7Y cantaban las mujeres que danzaban, y decían: Saúl hirió sus miles, y David sus diez miles.

8Y enojóse Saúl en gran manera, y desagradó esta palabra en sus ojos, y dijo: A David dieron diez miles, y a mí miles; no le falta más que el reino.

9Y desde aquel día Saúl miró de través a David.

10Otro día aconteció que el espíritu malo de parte de Dios tomó a Saúl, y profetizaba en medio de la casa: y David tocaba con su mano como los otros días; y había una lanza en la mano de Saúl.

11Y arrojó Saúl la lanza, diciendo: Enclavaré a David en la pared. Y dos veces se apartó de él David.

12Mas Saúl se temía de David, por cuanto el SEÑOR era con él, y se había apartado de Saúl.

13Apartólo pues Saúl de sí, e hízole capitán de mil; y salía y entraba delante del pueblo.

14Y David se conducía prudentemente en todos sus negocios, y el SEÑOR era con él.

15Y viendo Saúl que se portaba tan prudentemente, temíase de él.

16Mas todo Israel y Judá amaba a David, porque él salía y entraba delante de ellos.

17Y dijo Saúl a David: He aquí yo te daré a Merab mi hija mayor por esposa: solamente que me seas hombre valiente, y hagas las guerras del SEÑOR. Mas Saúl decía: No será mi mano contra él, mas la mano de los filisteos será contra él.

18Y David respondió a Saúl: ¿Quién soy yo, o qué es mi vida, o la familia de mi padre en Israel, para ser yerno del rey?

19Y venido el tiempo en que Merab, hija de Saúl, se había de dar a David, fue dada por esposa a Adriel Meholatita.

20Mas Mical la otra hija de Saúl amaba a David; y fue dicho a Saúl, lo cual plugo en sus ojos.

21Y Saúl dijo: Yo se la daré, para que le sea por lazo, y para que la mano de los filisteos sea contra él. Dijo pues Saúl a David: Con la otra serás mi yerno hoy.

22Y mandó Saúl a sus criados: Hablad en secreto a David, diciéndole: He aquí, el rey te ama, y todos sus criados te quieren bien; sé pues yerno del rey.

23Y los criados de Saúl hablaron estas palabras a los oídos de David. Y David dijo: ¿Os parece a vosotros que es poco ser yerno del rey, siendo yo un hombre pobre y de ninguna estima?

24Y los criados de Saúl le dieron la respuesta diciendo: Tales palabras ha dicho David.

25Y Saúl dijo: Decid así a David: No está el contentamiento del rey en el dote, sino en cien prepucios de filisteos, para que sea tomada venganza de los enemigos del rey.

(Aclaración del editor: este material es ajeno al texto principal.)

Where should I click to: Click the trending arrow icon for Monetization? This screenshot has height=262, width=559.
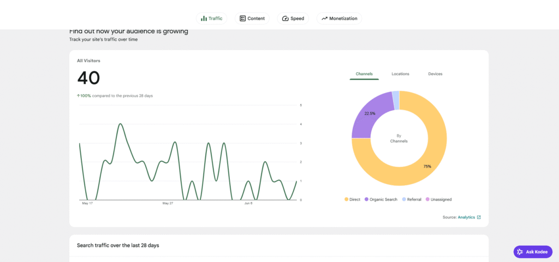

Mas Saúl pensaba echar a David en manos de los filisteos.

26Y como sus criados declararon a David estas palabras, plugo la cosa en los ojos de David, para ser yerno del rey. Y como el plazo no era aún cumplido,

27Levantóse David, y partióse con su gente, e hirió doscientos hombres de los filisteos; y trajo David los prepucios de ellos, y entregáronlos todos al rey, para que él fuese hecho yerno del rey. Y Saúl le dio a su hija Mical por esposa.

28Pero Saúl, viendo y considerando que el SEÑOR era con David, y que su hija Mical lo amaba,

29Temióse más de David; y fue Saúl enemigo de David todos los días.

30Y salían los príncipes de los filisteos; y como ellos salían, portábase David más prudentemente que todos los siervos de Saúl: y era su nombre muy ilustre.